(Saved entries)
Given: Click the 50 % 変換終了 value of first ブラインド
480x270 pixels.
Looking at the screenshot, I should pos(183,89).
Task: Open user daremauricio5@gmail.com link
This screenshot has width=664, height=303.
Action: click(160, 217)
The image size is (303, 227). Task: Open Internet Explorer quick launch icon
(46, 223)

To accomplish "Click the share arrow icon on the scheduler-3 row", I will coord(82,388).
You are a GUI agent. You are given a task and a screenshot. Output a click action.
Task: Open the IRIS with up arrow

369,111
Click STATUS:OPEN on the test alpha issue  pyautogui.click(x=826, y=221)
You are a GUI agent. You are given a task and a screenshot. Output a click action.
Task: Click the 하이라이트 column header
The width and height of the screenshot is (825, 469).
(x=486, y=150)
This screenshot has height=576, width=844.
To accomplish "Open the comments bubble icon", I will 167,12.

==

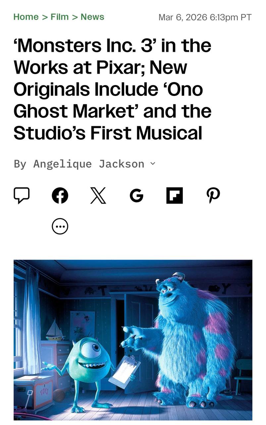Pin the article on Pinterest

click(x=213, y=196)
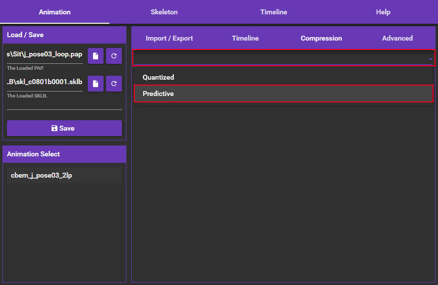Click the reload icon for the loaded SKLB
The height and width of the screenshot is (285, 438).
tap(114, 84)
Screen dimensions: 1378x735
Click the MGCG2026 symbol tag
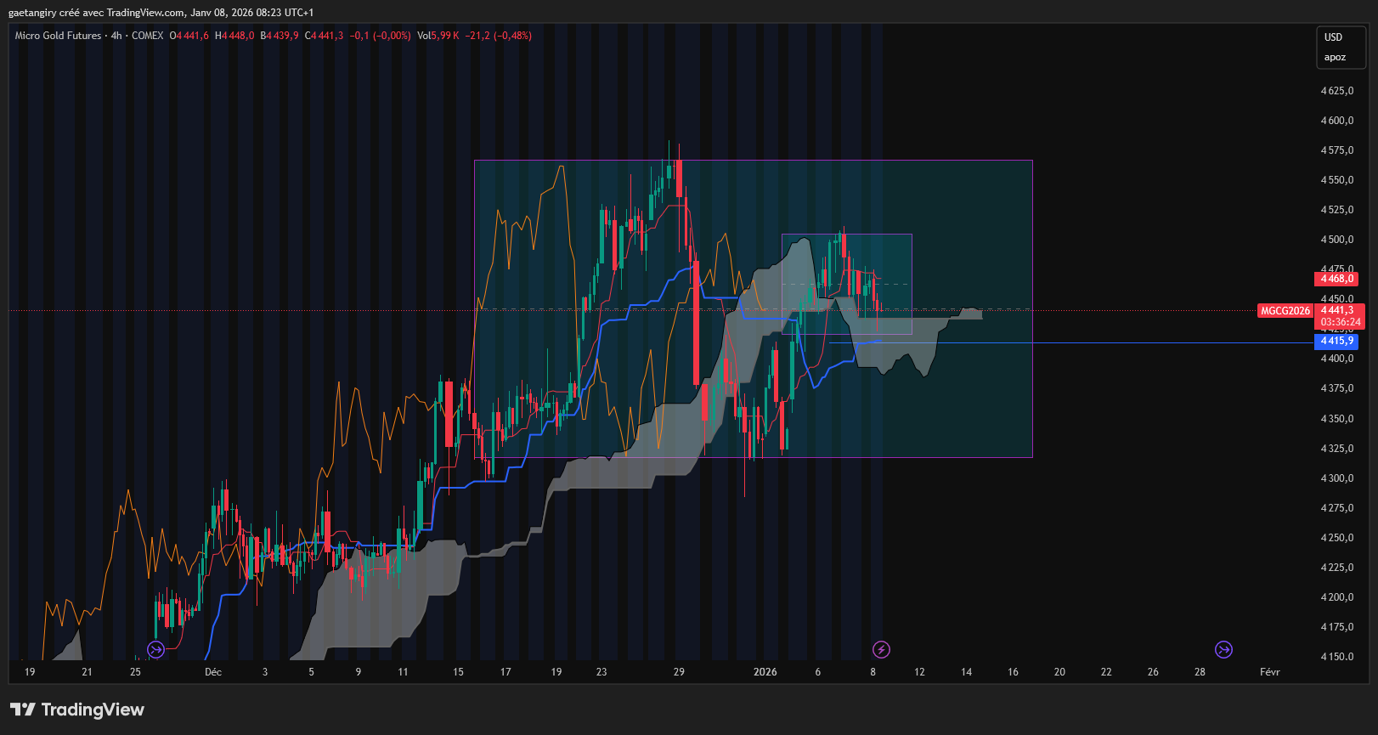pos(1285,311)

### What needs to be done
In the data above, find the line with "Task: Open the IRIS with up arrow" and the line with "This screenshot has height=576, width=844.". Retype both, plus every line between them, exactly.

### Response for this exercise
Task: Open the IRIS with up arrow

369,111
Click STATUS:OPEN on the test alpha issue  pyautogui.click(x=826, y=221)
You are a GUI agent. You are given a task and a screenshot. Output a click action.
Task: Click the 하이라이트 column header
The width and height of the screenshot is (825, 469).
(x=486, y=150)
This screenshot has height=576, width=844.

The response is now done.